Cats land unharmed

As would I !

Powers said:

Seems I misread what was stated. Carry on.

You asked, you recieved.

OK… 22 replies and everyone so far is FAIL. The OP doesn’t take exception to the use of the term “sadist”, but rather to the term “moron”.

IMO, anyone that thinks it’s a good idea, or even an acceptable idea, to drop 2 living, flightless animals from 800 feet up, is a moron. Just as anyone who thinks it’s a good idea, or an acceptable one even, to dry the baby in the microwave is a moron, or… I’m sure you can come up with your own examples. Stupid people do stupid things for stupid reasons, and we can safely call those people morons.

I may have initially missed it but I think posts #5 and #7 address that very point.

You may now grade yourself for reading comprehension.

It’s not necessarily “stupid” at all. It’s deliberately mean, or it’s recklessly so, but meaness isn’t limited to people with less intelligence, sad to say.

Sometimes, even Vice-Presidents are mean. :dubious:

Either this story is apocryphal or no one involved had ever been in an enclosed space with a scared cat. I’m going for the former. I have a great deal of difficulty believing that any one would be so stoopid as to not understand that releasing a live cat into a fighter cockpit would result in total panic and much clawing and that the fighter would be thereby endangered.

Yes, but if true, science was the true winner because now we know for certain what a cat will do in zero g. I hope those smart-thinking boys got a raise.

Ummm your post is almost identical to mine at #14… so I don’t think you actually read all of the 22 posts that you deem FAILED… later pointed out by Gyrate…

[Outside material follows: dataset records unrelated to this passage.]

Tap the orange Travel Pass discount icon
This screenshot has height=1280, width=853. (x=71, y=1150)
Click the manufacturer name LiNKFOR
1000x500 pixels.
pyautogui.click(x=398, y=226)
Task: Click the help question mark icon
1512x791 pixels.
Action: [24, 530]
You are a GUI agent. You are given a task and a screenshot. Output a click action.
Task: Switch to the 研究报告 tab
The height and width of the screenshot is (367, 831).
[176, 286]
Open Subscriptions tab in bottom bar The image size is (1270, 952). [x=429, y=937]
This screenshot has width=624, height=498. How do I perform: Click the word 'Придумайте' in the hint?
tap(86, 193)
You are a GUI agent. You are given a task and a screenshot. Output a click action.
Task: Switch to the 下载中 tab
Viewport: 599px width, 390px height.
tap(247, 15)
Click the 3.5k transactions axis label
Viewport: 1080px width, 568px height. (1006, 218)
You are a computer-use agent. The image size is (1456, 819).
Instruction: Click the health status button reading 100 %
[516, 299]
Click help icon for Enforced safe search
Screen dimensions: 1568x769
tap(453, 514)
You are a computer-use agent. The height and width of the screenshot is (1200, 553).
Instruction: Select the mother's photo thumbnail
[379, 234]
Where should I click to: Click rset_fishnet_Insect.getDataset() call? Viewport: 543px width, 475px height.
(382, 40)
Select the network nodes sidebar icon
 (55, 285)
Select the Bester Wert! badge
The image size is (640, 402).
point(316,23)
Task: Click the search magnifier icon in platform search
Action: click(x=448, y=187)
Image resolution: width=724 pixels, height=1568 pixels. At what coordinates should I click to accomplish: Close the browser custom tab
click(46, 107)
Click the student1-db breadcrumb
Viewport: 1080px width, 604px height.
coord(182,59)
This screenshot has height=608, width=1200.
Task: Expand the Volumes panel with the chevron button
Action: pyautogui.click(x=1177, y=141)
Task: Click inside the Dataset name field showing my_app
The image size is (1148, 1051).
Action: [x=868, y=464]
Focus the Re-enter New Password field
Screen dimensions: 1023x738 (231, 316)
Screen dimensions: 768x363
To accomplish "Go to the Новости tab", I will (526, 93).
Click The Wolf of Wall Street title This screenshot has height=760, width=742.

Neither of them got up enough speed to take off, I notice.
Powers &8^]

In the days before the internet, when fact-checking was difficut - pine trees polluted more than cars, my friend’s uncle had a 200-mpg Ford, NASA faked the moon landing so OJ never made it to Mars, and some guy with a hook was terrorizing the neighbourhood lovers’ lane where a cement-filled Cadillac was parked.

Still, it’s a good story, worth repeating for the laughs. Especially when the scientist tells the pilot “then just release the cat…”

There’s a current commercial for howstuffworks.com that shows a cat in a customized scuba suit, which I guess is a fairly good approximation of zero-g, or at least NASA considers (or once considered) it so.

The cat’s not really doing much of anything.

Yes, NASA routinely uses a pool for astronaut training. Neutral buoyancy is the principle of adding balloons or weights such that an object floats completely submerged at a constant height. The water supports the weight and resembles zero gravity in some respects. The biggest difference is the drag from the water preventing as easy of movement, and inertial effects aren’t quite the same.

The other problem is, you will still have the residual effect of gravity; your inner ears will know which way is up; nasal fluids etc. will figure out which way they’re going… the cat in the scuba suit will probably feel that it is resting on some cat-shaped bed that is holding it up.

I suppose for exercises like assembling space stations, or repairing satellites, it will give some good practice to float in a pool. But for the experience of free fall, probably nothing beats free fall.

YouTube vid on zero gravity cat:

There’s some footage of an astronaut or scientist trying to shake the cat loose from her arm.

Scientists observed four types of movement during kitty free fall, presumably a reflection of cat righting reflex.

They’re flinging that cat pretty hard - must be dog lovers. It also look like a declawed cat. In the vomit comet. I guessed they learned from the first iteration of the experiment.

You can see where it’s winding itself around a string or something, several times - it’s doing the V-Roll maneuver to change orientation, IIRC the Scientfic American article. Bend body about 45 degrees, roll both ends at the same time or whatever it was - a trick to changing orientation in zero-G.